Here’s an example of an original Goodyear Blue Dot brochure, featuring an image of 003; ironic, in that 003 was likely the only street G.T. 350 to never wear Blue Dots.

Many Thanks

Owner Mark Hovander is grateful to the close-knit Shelby Mustang community, for the many people who helped in one way or another with the restoration of the Street Prototype. Former owners, fellow enthusiasts, show judges, and complete strangers responded to Hovander’s search for specific information, components, photographs, and memories, all of which were integral to bringing 003 back together in spectacular fashion.

Information Overload

Those who finish this story and still find themselves wanting to learn more about 003 and other ’65 G.T. 350s, should check out This website is a work in progress, and authored by Mark Hovander and other early G.T. 350 enthusiasts. It’s a great place to immerse yourself in all the gory details of the earliest Shelbys.

Chuck Cantwell

When Sam Smith of Ford’s Special Vehicles Department was seeking a Project Engineer for Shelby American’s development of the “Cobra Mustang,” he encouraged his friend Chuck Cantwell to apply. Cantwell was working for GM Styling and involved in SCCA racing in the Detroit area at the time, and Smith figured the Shelby job would be a good fit. Apparently Carroll Shelby and his general manager Peyton Cramer came to the same conclusion, for in the late summer of 1964, Cantwell was hired to head the G.T. 350 program. Cantwell’s leadership helped the Shelby Mustang to big successes in both competition and sales realms, winning three consecutive B/Production championships, and growing the initial 562 production units in 1965 to over 3,000 by 1967. Cantwell was also a key figure in Shelby’s participation in the Trans-Am series, and beginning in 1966 was team Project Engineer for the endeavor. He moved over to Roger Penske’s Sunoco-sponsored Camaro team in 1969, where he served as team manager, continuing in that role with Penske for the Javelin program in 1970-1971.

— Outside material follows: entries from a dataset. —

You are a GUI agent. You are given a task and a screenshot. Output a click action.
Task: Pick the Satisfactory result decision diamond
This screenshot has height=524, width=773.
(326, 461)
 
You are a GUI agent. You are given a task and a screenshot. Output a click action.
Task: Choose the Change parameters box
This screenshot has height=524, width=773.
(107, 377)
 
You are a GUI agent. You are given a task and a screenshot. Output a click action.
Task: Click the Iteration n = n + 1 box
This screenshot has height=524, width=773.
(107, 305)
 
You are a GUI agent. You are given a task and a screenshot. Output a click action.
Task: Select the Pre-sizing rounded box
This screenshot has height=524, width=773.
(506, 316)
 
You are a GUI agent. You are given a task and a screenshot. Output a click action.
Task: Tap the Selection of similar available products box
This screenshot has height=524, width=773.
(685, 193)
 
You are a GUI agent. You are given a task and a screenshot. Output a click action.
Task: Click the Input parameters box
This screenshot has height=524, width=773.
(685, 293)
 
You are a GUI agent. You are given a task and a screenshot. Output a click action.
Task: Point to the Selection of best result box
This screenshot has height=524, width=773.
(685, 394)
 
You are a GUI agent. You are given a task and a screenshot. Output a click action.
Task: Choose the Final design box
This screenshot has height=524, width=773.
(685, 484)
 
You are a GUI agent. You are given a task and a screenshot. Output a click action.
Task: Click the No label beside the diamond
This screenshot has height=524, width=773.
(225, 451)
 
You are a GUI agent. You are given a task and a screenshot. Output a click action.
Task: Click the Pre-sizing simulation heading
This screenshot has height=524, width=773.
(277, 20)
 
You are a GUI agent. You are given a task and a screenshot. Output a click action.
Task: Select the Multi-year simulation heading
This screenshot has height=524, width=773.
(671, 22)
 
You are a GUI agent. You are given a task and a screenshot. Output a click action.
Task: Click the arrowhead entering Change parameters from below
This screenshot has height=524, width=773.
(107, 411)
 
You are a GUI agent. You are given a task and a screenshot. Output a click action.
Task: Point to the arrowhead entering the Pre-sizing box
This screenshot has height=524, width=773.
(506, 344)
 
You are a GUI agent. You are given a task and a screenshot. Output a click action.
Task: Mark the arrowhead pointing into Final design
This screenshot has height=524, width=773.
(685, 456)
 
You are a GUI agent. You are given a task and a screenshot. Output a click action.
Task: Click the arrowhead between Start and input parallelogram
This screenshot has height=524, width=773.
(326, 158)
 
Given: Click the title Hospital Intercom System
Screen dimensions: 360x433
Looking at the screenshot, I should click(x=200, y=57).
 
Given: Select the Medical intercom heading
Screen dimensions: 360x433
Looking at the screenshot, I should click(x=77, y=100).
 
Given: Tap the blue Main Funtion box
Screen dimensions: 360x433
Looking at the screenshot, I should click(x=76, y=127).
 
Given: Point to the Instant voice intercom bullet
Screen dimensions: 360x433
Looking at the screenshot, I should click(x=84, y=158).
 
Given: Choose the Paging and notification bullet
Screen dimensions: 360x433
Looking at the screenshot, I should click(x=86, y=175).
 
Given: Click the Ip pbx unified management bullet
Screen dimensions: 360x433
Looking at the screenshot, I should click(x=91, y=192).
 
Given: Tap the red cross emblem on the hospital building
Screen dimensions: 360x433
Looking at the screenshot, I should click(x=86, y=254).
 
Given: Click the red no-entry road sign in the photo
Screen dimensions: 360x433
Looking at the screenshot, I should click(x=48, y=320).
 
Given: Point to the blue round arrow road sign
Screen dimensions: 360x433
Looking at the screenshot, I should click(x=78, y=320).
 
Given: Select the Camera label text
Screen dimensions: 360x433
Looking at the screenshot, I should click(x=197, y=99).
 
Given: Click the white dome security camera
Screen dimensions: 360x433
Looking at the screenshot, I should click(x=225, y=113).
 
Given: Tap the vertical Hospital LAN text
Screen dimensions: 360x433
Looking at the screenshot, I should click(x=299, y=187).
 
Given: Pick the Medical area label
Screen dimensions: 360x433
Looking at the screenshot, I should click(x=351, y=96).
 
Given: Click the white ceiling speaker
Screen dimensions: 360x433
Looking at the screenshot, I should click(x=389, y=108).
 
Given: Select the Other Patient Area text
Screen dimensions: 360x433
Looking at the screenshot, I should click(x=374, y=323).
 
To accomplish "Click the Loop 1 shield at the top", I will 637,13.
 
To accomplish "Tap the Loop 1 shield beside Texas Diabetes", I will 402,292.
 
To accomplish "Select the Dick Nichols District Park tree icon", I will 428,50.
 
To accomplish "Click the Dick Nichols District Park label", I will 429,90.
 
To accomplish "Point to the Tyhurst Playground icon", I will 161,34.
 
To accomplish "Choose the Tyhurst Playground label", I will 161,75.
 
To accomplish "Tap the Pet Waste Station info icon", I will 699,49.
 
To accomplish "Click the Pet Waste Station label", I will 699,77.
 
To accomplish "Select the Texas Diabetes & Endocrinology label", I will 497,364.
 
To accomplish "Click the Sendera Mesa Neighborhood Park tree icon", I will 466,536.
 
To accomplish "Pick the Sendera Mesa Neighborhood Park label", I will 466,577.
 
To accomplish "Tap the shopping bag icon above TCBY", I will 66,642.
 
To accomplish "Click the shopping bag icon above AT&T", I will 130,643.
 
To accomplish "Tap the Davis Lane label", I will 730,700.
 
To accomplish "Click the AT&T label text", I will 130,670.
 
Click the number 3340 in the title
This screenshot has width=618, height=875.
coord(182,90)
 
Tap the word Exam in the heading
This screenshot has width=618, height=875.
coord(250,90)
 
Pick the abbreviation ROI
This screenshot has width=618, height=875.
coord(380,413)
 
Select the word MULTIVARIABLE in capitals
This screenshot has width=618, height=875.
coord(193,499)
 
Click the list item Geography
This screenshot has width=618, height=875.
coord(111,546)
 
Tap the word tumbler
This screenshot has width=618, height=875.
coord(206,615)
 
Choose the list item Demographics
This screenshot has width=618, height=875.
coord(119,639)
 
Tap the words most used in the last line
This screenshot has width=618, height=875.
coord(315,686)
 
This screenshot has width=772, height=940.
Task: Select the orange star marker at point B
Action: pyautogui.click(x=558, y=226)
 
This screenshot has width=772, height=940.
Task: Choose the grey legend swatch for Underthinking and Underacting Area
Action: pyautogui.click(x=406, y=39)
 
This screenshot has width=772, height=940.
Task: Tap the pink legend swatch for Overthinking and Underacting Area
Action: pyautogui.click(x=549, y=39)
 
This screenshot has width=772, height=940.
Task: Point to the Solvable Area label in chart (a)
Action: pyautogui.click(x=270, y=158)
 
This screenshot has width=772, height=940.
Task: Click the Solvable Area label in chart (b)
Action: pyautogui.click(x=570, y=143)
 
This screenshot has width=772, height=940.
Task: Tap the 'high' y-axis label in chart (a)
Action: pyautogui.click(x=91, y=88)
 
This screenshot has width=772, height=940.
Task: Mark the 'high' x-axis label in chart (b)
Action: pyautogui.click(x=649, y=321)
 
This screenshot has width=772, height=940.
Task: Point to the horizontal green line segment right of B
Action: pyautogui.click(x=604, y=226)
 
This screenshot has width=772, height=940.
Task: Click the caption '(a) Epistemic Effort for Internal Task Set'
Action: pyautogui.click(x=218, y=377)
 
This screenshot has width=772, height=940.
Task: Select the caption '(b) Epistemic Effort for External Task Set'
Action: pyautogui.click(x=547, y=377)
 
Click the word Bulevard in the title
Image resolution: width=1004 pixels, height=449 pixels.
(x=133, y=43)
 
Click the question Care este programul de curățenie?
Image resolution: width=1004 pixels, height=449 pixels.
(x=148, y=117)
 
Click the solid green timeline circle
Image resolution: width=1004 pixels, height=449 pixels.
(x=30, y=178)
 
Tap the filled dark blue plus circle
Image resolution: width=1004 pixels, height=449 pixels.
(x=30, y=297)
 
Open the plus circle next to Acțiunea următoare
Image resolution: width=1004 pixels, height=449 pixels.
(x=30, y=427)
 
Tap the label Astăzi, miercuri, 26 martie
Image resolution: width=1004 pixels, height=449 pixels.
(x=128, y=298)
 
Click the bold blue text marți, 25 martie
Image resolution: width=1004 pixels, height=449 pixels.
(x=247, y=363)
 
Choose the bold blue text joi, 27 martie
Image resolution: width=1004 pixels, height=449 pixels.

Original G.T. 350 Project Engineer Chuck Cantwell made it to several of 003s outings during the summer of 2014, including the Pacific Northwest Concours d’Elegance at the LeMay Museum in Tacoma, Washington.
At this show, 003 was presented with the Historical Vehicle Association’s “This Car Matters” award, a landmark historic vehicle award of sorts. In that the first Cobra Daytona Coupe won the same award in 2013, Hovander’s car is in good company.

Peter Brock

Peter Brock was one of Shelby American’s first employees, and a key figure in early Cobra and G.T. 350 history. With a background at GM’s styling studio where he helped design the prototype Corvette Stingray, his eye for form and function was incredible. Prior to his endeavors with the G.T. 350, Brock’s Shelby accomplishments included developing the shape of the World Championship winning Cobra Daytona Coupes, creation of the hooded Cobra logo, the now famous Cobra, Cobra, Cobra T-shirts, and much more. On the G.T.350 he introduced the now iconic blue over white racing stripe configuration, the hood scoop, the center gauge pod, the R-model vented rear window, and a majority of the company’s advertisements. Brock left Shelby in 1965, and soon formed Brock Racing Enterprises (BRE), which, among other accomplishments, became Datsun’s West Coast factory race team in the late ’60s/early ’70s, to include SCCA Championship 240Zs and 2.5L Trans-Am titles in 1971 and 1972 with Datsun 510s. Brock’s involvement with automobiles continues, with he and his wife Gayle being active motorsports journalists and photographers, as well as manufacturing Brock’s slick aerodynamic race car haulers, called Aerovaults, in Henderson, Nevada.